Holly Lisle describes the set up for the Manuscript Slog as requiring space for your spiral notebook and three piles: one for the pages you haven’t reviewed yet, one for the pages you’ve reviewed and marked up, and one for the pages you’ve reviewed but haven’t made any revisions to.
So far, I only need two piles. I reworked another 10 pages last night, and 7 more tonight — through page 76 — and I sincerely doubt I will ever need a pile for that last category. I mean, really, if I got an entire page of MTL perfect the first time, it would be only by coincidence, the same way that if you put a monkey in front of a word processor and let him type long enough, he might turn out a page of comprehensible English. And yes, I’m the monkey in that example.

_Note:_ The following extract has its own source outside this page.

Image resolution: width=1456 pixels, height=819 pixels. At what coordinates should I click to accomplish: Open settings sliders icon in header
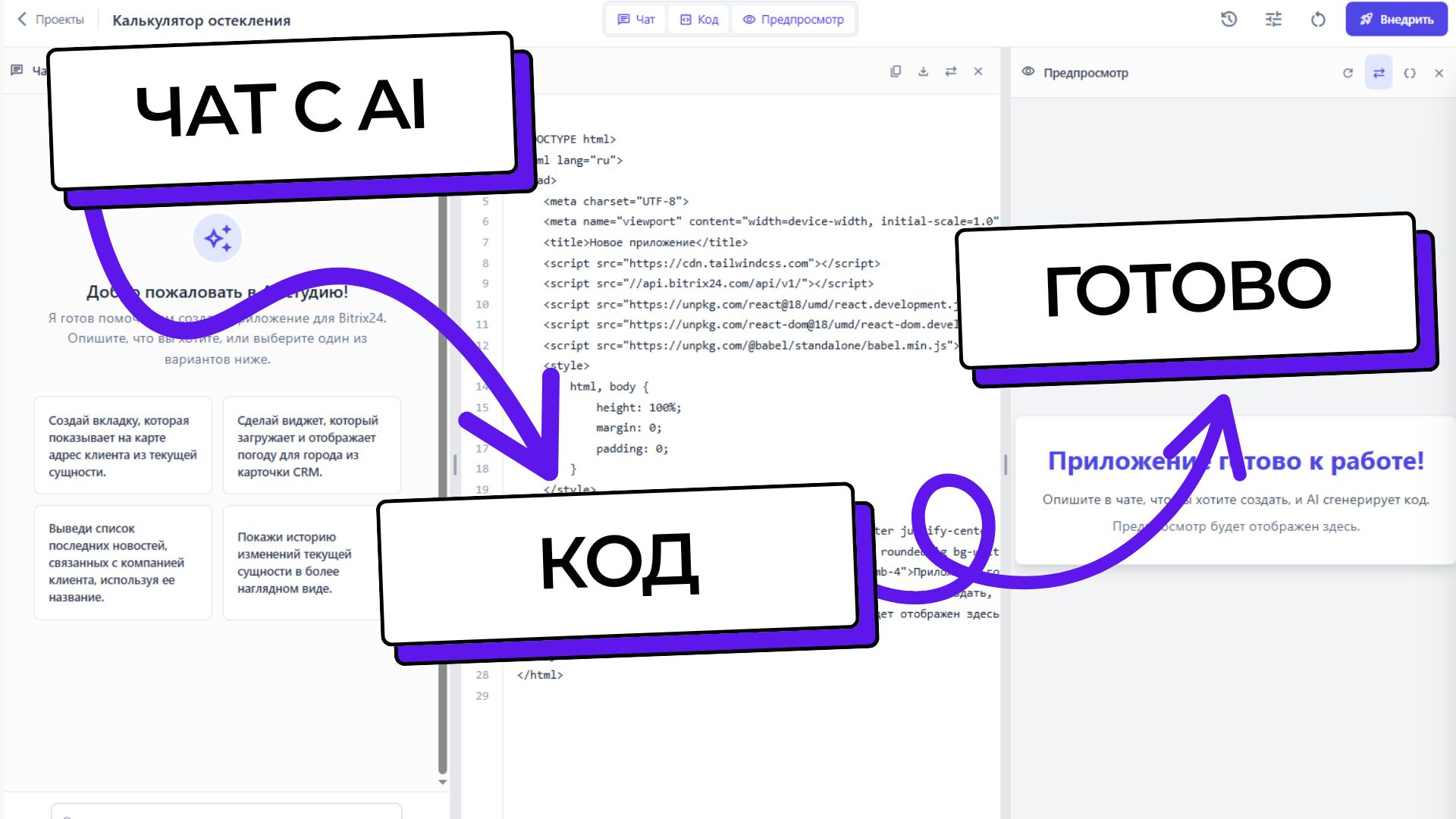coord(1273,20)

By cutting the first eight chapters, I cut approximately 11,900 words. As I’m editing into the meat of the book now, I worry when I cut lines or paragraphs that I’m cutting too much. But in addition to all the cutting, I’m doing a lot of rewriting (as opposed to revising):

Selected pages from tonight's Slog.

The front of page 72 - I kept the first two lines, then crossed out everything else on the page and wrote over it.

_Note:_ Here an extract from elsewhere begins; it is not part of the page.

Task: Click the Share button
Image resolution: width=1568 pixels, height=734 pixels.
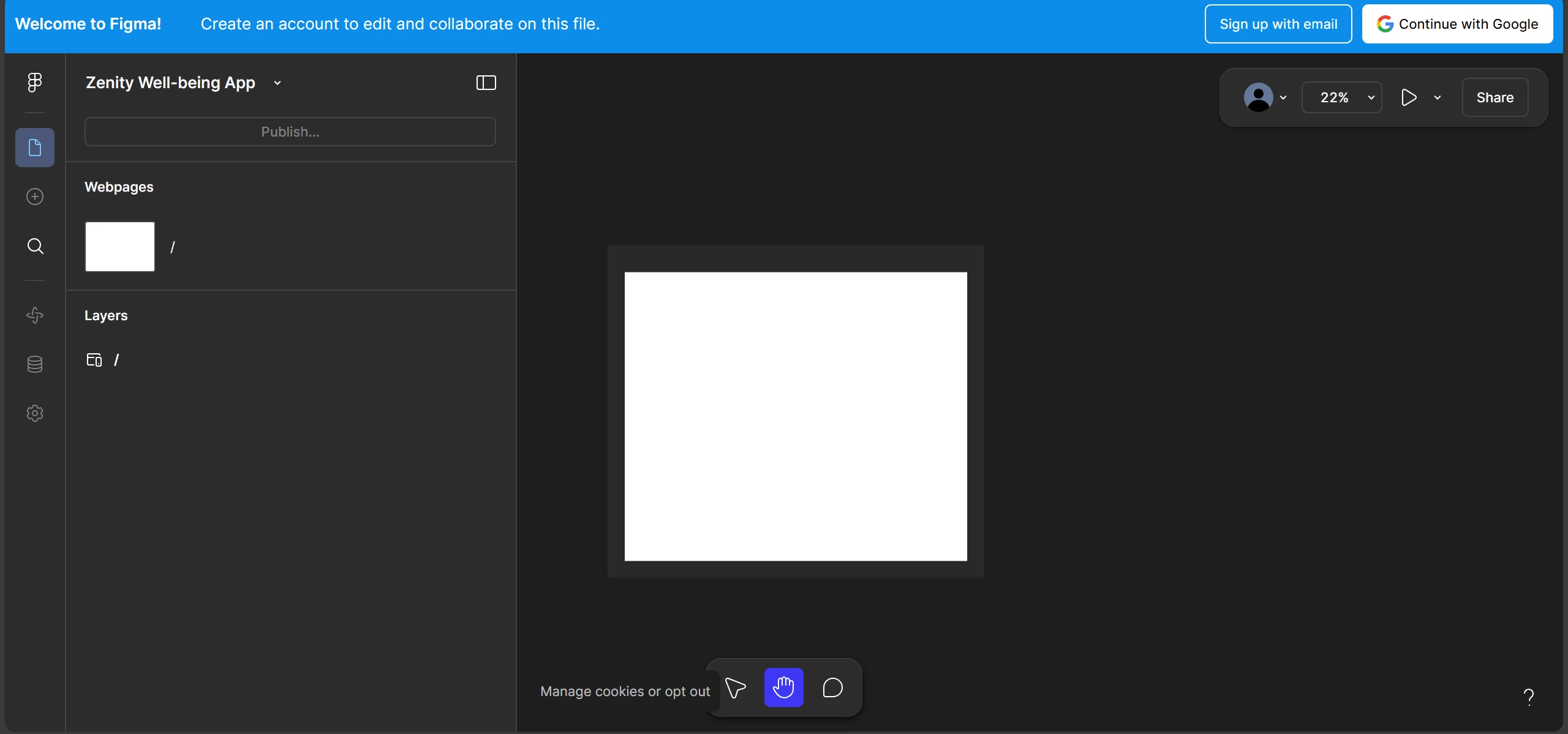Action: pyautogui.click(x=1494, y=97)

I continued onto the back of page 72, and then on to page 72.1 in my notebook -- it flows neatly into the original start to page 73.
I do feel like my writing has improved in this past year, though, so I would hope that MTL will get better on the rewrite. God knows, it can’t get worse. There’s a reason this part of the process is called the Manuscript Slog: it’s like wading through a fetid swamp, and being bitten to death my mosquitoes above the water line while leeches drain your blood below it, but in a good way. Imagine being Humphrey Bogart in The African Queen, towing the boat and Katherine Hepburn upriver, and you’ll have some idea what I mean. In the end, you know there will be the satisfaction of a job well done, a hearty handshake of congratulations, and a helping hand to pull off the leeches.
Which reminds me: my first blogiversary is coming up on December 17. Not the leeches, the feeling as though my writing has improved in this past year). I need to prepare for My Year in Review About Me, with a very special post about me. Please remember to stop by on Dec. 17, and leave a comment — about me, my year of blogging, whatever else you’d like to say … about me.
Here’s something about me that you’ve probably already figured out: I am an enormous geek (enormous being the size of my geekitude, not me; I’m kind of short). Because I am an enormous geek, I am unreasonably excited that TNT has produced a new movie in The Librarian series. The really geeky part? This is the third one in the series, and only now are the Mrs. and I talking about whether the kids might enjoy watching it, too.
First, I’ve been meaning to thank you for posting the link to the editing method, because as I slog through 400+ pages of material researched and written over a period of a decade, I’ve found myself in need of a methodical system, preferably one that gets me away from the computer, because that’s not working so well for me at the moment. This has been helpful. And second, how can I never have heard of the librarian series?
Ah, the beautiful carnage of revision! It’s almost scary to look at all that blue ink, but it’s worth it.
Scary to cut so much work, isn’t it, even if you know from the get-go that you were going to cut it. Still, to see it all laid out like that is pretty impressive…thanks for sharing the pics. Good luck with the revision!
Harriet – I’ve always hated editing, but giving myself a two-month break seems to have helped. I’ve effectively done 17 pages in three days, although I wrote an entire (short) chapter from nothing, so that number is a little misleading.
I don’t understand how you could have missed The Librarian. Noah Wylie’s character has the job that everyone we went to school with secretly (or not so secretly) wanted. Or still wants. If anyone is looking to hire someone for that job, my email address is in the sidebar, toward the bottom.
Jenifer – I keep telling myself all my pretty scenes are still there on the computer, that I can go back and re-read the restaurant scene with Crenshaw and Jacqueline anytime I want to. But they had to go. They’re backstory, they’re told from the wrong POV, they don’t advance the plot. They are, as someone on AW pointed out to me, vignettes at most. So they’re out, and future literary scholars can read them to gain new insight into my characters’ motivations.
Ah, those ink spotted pages look eerily familiar. Only difference being I used mostly red and purple colored pens.
Definitely not for the faint of heart. :)
GypsyScarlett, the metaphor of ink as the writer’s blood being spilled all over the page is close enough to truth without using a red pen!